▶ Source data
= Beginning of Section =
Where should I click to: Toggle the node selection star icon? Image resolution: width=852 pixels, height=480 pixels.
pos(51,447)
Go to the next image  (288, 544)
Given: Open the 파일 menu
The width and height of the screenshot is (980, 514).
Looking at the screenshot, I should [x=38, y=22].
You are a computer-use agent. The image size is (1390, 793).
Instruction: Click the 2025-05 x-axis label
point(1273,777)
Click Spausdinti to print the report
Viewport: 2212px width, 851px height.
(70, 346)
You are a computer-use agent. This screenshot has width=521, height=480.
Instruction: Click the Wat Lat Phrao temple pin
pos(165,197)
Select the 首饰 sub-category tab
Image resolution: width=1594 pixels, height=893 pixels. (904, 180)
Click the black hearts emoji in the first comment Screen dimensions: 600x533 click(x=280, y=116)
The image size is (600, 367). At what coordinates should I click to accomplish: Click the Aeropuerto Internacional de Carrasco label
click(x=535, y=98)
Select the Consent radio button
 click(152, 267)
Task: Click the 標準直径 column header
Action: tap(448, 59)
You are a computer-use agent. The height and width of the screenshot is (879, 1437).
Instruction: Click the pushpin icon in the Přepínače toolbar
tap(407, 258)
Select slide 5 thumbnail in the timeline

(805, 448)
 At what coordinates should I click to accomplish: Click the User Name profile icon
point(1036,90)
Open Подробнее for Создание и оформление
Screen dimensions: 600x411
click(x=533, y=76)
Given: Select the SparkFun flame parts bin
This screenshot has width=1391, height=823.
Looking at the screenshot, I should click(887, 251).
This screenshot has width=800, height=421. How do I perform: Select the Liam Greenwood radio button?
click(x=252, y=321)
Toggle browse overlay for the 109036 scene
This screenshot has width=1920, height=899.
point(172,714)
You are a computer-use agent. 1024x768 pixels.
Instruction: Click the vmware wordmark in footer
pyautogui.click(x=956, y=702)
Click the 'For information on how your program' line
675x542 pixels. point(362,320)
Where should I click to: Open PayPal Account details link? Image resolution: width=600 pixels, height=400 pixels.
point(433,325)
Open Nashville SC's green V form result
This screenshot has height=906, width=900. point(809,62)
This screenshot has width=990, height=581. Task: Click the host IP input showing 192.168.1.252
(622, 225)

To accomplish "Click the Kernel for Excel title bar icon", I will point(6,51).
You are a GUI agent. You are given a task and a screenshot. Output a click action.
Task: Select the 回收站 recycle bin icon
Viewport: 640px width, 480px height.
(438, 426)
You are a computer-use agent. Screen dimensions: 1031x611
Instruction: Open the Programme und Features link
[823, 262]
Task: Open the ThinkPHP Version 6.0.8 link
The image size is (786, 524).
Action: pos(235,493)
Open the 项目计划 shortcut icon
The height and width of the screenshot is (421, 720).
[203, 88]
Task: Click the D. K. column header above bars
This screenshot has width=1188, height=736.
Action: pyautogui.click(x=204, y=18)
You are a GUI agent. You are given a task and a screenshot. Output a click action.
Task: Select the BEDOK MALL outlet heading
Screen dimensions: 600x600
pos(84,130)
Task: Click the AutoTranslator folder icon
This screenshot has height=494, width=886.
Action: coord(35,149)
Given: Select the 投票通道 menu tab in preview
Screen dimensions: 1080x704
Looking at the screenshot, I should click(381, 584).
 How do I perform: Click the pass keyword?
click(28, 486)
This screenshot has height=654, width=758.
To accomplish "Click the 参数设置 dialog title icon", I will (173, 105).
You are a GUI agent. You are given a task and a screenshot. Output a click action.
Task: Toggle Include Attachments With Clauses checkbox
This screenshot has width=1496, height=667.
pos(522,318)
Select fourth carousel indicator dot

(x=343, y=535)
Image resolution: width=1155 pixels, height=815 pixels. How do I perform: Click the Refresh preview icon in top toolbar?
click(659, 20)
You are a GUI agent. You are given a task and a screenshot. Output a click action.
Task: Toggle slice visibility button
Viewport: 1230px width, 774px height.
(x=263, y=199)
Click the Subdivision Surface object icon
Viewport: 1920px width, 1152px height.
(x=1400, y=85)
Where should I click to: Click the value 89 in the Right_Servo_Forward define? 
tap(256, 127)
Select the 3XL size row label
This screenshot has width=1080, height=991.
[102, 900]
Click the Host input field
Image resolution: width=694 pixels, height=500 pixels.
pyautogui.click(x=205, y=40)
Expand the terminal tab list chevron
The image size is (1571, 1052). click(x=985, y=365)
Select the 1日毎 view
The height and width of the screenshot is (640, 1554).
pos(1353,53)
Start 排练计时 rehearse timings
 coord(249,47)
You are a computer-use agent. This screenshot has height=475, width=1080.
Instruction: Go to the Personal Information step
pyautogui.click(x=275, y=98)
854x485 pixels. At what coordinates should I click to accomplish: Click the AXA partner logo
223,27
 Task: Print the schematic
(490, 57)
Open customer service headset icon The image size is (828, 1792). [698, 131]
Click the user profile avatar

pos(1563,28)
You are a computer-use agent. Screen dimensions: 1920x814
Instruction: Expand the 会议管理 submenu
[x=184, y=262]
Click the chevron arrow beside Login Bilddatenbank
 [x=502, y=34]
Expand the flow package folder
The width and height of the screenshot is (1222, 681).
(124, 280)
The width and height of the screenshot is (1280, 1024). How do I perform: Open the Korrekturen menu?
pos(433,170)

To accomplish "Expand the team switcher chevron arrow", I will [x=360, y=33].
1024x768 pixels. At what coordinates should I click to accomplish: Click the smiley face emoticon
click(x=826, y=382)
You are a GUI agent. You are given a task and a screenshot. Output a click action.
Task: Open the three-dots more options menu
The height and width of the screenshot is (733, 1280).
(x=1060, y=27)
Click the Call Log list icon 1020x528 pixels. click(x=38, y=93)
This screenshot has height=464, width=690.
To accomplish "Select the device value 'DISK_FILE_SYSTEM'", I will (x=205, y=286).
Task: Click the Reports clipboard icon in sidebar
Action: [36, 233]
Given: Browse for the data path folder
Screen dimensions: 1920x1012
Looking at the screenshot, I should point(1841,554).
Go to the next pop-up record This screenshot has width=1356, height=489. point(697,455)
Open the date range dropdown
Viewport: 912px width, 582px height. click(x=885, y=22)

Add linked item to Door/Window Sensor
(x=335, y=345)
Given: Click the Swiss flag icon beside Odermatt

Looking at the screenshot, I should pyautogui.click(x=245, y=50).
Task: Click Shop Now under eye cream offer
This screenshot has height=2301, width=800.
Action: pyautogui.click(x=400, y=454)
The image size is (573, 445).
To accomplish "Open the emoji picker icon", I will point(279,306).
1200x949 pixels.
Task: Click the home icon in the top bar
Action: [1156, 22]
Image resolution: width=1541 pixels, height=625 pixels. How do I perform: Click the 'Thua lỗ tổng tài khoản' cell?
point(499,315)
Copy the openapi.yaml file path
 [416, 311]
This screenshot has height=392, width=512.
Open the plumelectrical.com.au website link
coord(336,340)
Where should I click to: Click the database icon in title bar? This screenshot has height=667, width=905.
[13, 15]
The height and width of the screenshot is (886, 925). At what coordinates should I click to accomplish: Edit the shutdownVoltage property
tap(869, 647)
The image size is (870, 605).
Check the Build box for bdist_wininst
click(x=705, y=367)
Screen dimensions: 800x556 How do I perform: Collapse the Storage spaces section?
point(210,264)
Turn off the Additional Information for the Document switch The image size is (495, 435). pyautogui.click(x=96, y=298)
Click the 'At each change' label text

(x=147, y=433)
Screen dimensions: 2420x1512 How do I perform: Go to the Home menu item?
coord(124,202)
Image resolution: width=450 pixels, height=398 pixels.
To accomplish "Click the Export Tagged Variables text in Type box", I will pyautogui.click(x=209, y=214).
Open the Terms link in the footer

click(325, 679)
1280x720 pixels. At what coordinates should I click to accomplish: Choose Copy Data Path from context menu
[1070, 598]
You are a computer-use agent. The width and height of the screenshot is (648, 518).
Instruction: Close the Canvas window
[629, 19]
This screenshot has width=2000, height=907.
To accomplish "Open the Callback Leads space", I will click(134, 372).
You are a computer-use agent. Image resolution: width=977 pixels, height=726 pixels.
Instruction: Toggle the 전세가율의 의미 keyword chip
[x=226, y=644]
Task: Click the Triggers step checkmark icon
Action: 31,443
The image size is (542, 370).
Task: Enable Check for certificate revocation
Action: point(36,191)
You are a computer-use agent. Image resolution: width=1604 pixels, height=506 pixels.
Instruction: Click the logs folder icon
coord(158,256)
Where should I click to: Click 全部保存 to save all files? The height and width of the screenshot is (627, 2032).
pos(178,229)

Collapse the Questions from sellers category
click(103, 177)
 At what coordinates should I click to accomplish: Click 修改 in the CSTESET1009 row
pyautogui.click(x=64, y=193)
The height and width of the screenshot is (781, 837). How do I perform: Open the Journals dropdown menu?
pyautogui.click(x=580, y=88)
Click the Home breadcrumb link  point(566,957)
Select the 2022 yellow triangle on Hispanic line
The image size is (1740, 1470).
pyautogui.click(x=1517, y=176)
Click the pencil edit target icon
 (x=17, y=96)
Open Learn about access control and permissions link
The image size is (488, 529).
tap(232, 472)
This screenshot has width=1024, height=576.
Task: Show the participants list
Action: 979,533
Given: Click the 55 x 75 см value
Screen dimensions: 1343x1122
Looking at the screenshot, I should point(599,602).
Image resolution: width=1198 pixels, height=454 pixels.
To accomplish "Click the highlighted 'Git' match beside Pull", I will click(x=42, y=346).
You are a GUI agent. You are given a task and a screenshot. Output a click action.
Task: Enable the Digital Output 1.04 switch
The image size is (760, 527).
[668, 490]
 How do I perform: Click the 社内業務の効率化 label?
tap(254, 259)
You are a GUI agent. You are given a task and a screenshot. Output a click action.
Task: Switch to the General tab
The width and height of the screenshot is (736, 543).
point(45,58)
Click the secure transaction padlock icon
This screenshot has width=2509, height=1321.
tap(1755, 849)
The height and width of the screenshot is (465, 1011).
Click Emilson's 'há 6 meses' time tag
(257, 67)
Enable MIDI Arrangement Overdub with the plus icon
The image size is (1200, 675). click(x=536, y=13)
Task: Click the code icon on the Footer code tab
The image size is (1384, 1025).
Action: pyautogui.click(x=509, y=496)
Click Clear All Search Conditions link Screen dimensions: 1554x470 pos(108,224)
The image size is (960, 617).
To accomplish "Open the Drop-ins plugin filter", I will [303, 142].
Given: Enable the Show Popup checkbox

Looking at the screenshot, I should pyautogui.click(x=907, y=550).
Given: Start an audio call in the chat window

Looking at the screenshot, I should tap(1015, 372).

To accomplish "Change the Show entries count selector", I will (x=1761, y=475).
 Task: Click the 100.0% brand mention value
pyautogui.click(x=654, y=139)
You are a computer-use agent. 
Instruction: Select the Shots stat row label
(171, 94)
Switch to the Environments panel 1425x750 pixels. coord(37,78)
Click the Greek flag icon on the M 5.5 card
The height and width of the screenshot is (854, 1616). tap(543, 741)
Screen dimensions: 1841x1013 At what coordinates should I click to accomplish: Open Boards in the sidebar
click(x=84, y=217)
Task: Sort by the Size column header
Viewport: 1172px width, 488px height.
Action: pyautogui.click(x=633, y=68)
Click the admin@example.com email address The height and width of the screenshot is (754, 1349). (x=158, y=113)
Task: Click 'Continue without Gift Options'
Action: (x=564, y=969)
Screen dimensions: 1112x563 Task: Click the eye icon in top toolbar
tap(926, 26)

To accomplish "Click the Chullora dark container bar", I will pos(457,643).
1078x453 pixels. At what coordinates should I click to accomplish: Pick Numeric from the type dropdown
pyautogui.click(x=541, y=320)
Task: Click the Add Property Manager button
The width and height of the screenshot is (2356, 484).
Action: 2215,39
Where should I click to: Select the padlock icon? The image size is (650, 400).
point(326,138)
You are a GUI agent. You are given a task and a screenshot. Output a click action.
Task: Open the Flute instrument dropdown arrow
= End of Section =
▶ What this task involves
Reproduce exactly, and with no other material, the lines between those holding "Click the Home breadcrumb" and "Switch to the Environments", inclusive.

▶ Result
Click the Home breadcrumb link  point(566,957)
Select the 2022 yellow triangle on Hispanic line
The image size is (1740, 1470).
pyautogui.click(x=1517, y=176)
Click the pencil edit target icon
 (x=17, y=96)
Open Learn about access control and permissions link
The image size is (488, 529).
tap(232, 472)
This screenshot has width=1024, height=576.
Task: Show the participants list
Action: 979,533
Given: Click the 55 x 75 см value
Screen dimensions: 1343x1122
Looking at the screenshot, I should point(599,602).
Image resolution: width=1198 pixels, height=454 pixels.
To accomplish "Click the highlighted 'Git' match beside Pull", I will click(x=42, y=346).
You are a GUI agent. You are given a task and a screenshot. Output a click action.
Task: Enable the Digital Output 1.04 switch
The image size is (760, 527).
[668, 490]
 How do I perform: Click the 社内業務の効率化 label?
tap(254, 259)
You are a GUI agent. You are given a task and a screenshot. Output a click action.
Task: Switch to the General tab
The width and height of the screenshot is (736, 543).
point(45,58)
Click the secure transaction padlock icon
This screenshot has width=2509, height=1321.
tap(1755, 849)
The height and width of the screenshot is (465, 1011).
Click Emilson's 'há 6 meses' time tag
(257, 67)
Enable MIDI Arrangement Overdub with the plus icon
The image size is (1200, 675). click(x=536, y=13)
Task: Click the code icon on the Footer code tab
The image size is (1384, 1025).
Action: pyautogui.click(x=509, y=496)
Click Clear All Search Conditions link Screen dimensions: 1554x470 pos(108,224)
The image size is (960, 617).
To accomplish "Open the Drop-ins plugin filter", I will [303, 142].
Given: Enable the Show Popup checkbox

Looking at the screenshot, I should pyautogui.click(x=907, y=550).
Given: Start an audio call in the chat window

Looking at the screenshot, I should tap(1015, 372).

To accomplish "Change the Show entries count selector", I will (x=1761, y=475).
 Task: Click the 100.0% brand mention value
pyautogui.click(x=654, y=139)
You are a computer-use agent. 
Instruction: Select the Shots stat row label
(171, 94)
Switch to the Environments panel 1425x750 pixels. coord(37,78)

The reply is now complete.